Robinson offered to pay the cost of bringing Animal Foundation chief Mary Herro to Indianapolis to address a public meeting.

“We don’t have the funds to start such a clinic,” Spring said.

But the Humane Society of Indianapolis, with $8 million in reserve, is among the wealthiest humane societies in the U.S. relative to population served. It could have matched the Animal Foundation cash assets just with annual interest.

Robinson produced figures to illustrate that fixing dogs and cats is far less expensive over just a few years than catching and killing cast-offs and fecund strays.

Objecting to the perceived insinuation that the Humane Society of Indianapolis was kill-happy, Spring published newspaper ads claiming a 90% adoption rate, and later mailed appeals claiming a 99% adoption rate––referring only to the rate of adoption among animals offered for adoption.

Overall, the Humane Society of Indianapolis was and is killing about 70% of all dogs and cats received. Most are never put up for adoption. The Humane Society of Indianapolis and other shelters in the city killed 26.8 animals per 1,000 residents in 1998, four above the Indiana state average.

Robinson became annoyed. Spring challenged him to start a high-volume low-cost neutering clinic himself––and predicted that there wouldn’t be enough demand for the services to keep the clinic busy.
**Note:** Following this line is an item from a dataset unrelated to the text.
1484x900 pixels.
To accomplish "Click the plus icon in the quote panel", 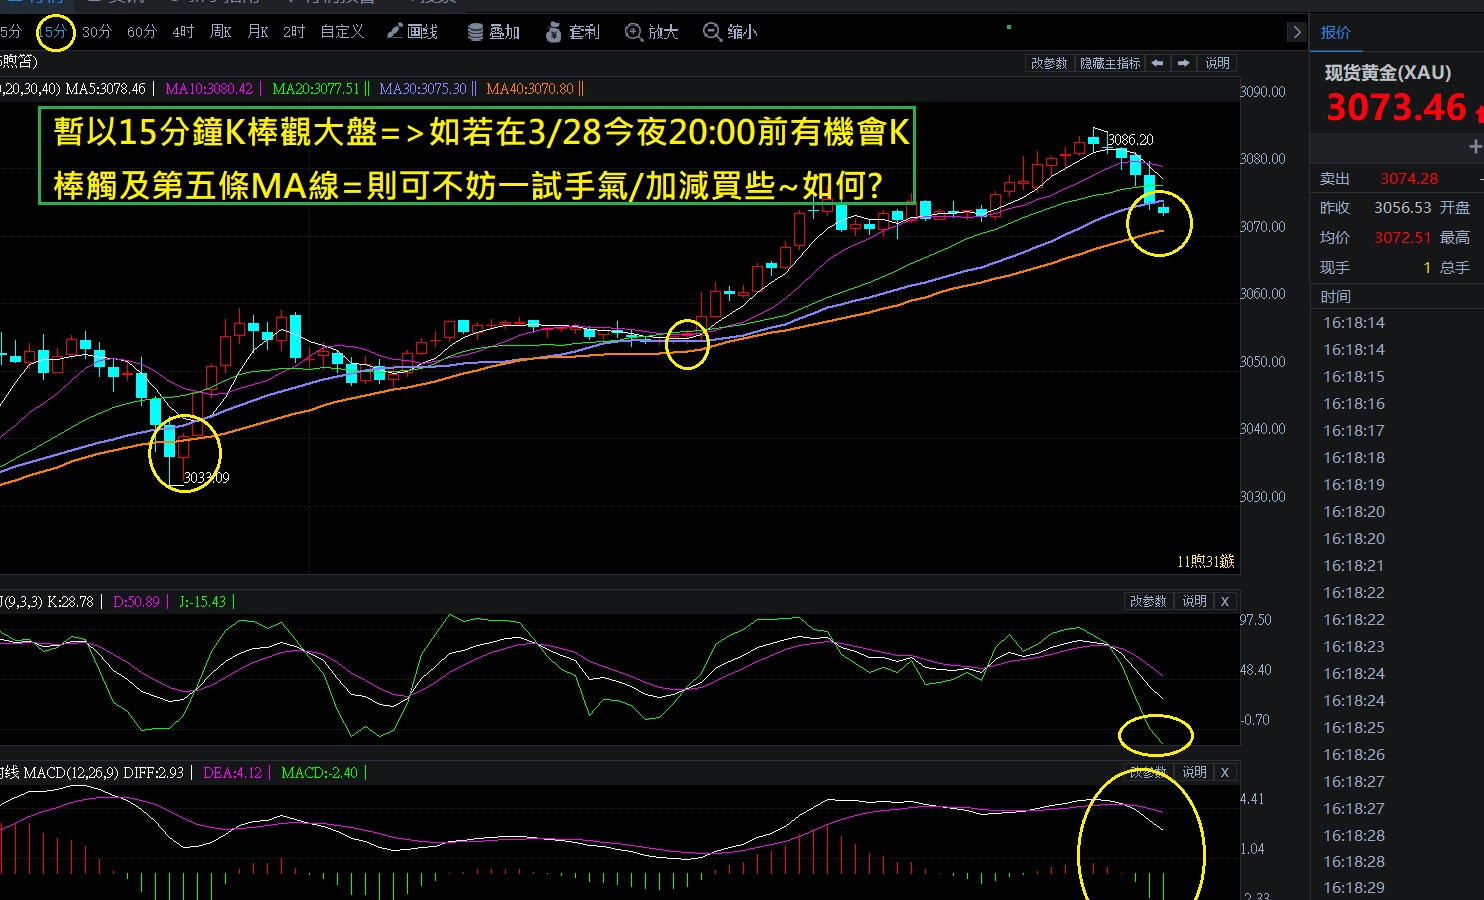I will (1475, 146).

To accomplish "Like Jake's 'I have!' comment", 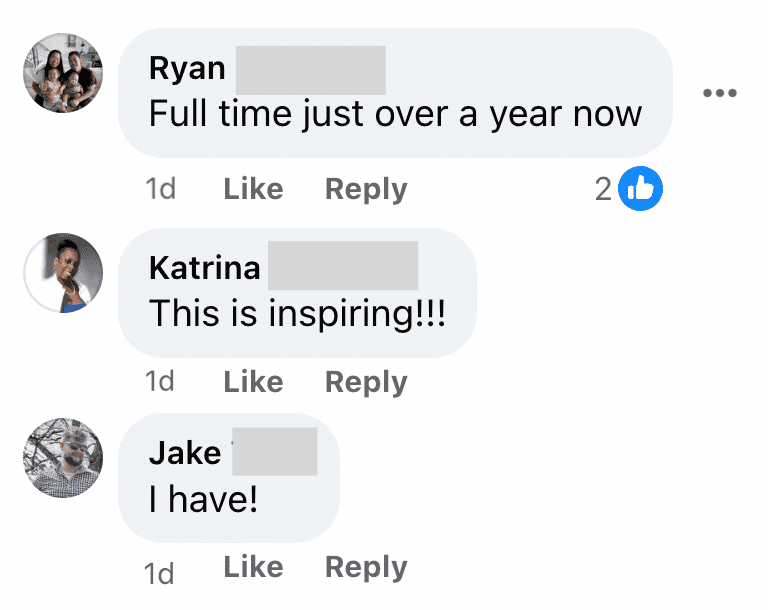I will click(x=253, y=567).
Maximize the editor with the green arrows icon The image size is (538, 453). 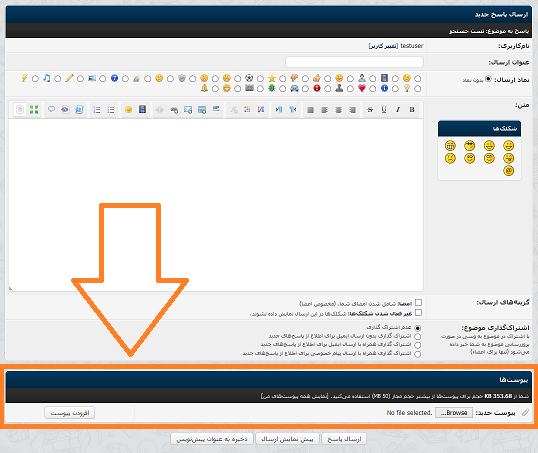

Robinson sought to get the city involved. City council member Phil Borst, DVM, blocked that effort.

Eventually Robinson realized that if a high-volume low-cost neutering clinic was to be built, he would have to do it himself. He had worked his way through medical school as an usher for The Price Is Right. Incorporating FACE, he called The Price Is Right host Bob Barker, a longtime animal advocate and supporter of low-cost neutering programs. Barker pledged $20,000 in matching funds if Robinson could locally raise $180,000 of the $200,000 estimated clinic start-up costs.

FACE bought the clinic site, a former construction company headquarters, in November 1997. Acquisition and renovation actually cost close to $450,000, with the Robinsons and other volunteers doing much of the work. Partly, the overruns were because Robinson realized as the job proceeded that what was necessary was not just a place to fix dogs and cats, but a complete physical statement that animals’ lives matter.

Junking plans of using second-hand and donated equipment, Robinson bought the best available, brand-new. The site, on the purported wrong side of the tracks, was landscaped so attractively that like Maddie’s Adoption Center in San Francisco and other new high-end animal care facilities, it helped to inspire a whole neighborhood rebirth.

Seven years ago Robinson spoke of the clinic as an end. Now he calls it just the beginning. He believes Indianapolis can become a no-kill city and Indiana a no-kill state, whether or not the Humane Society of Indianapolis ever shows any initiative at all.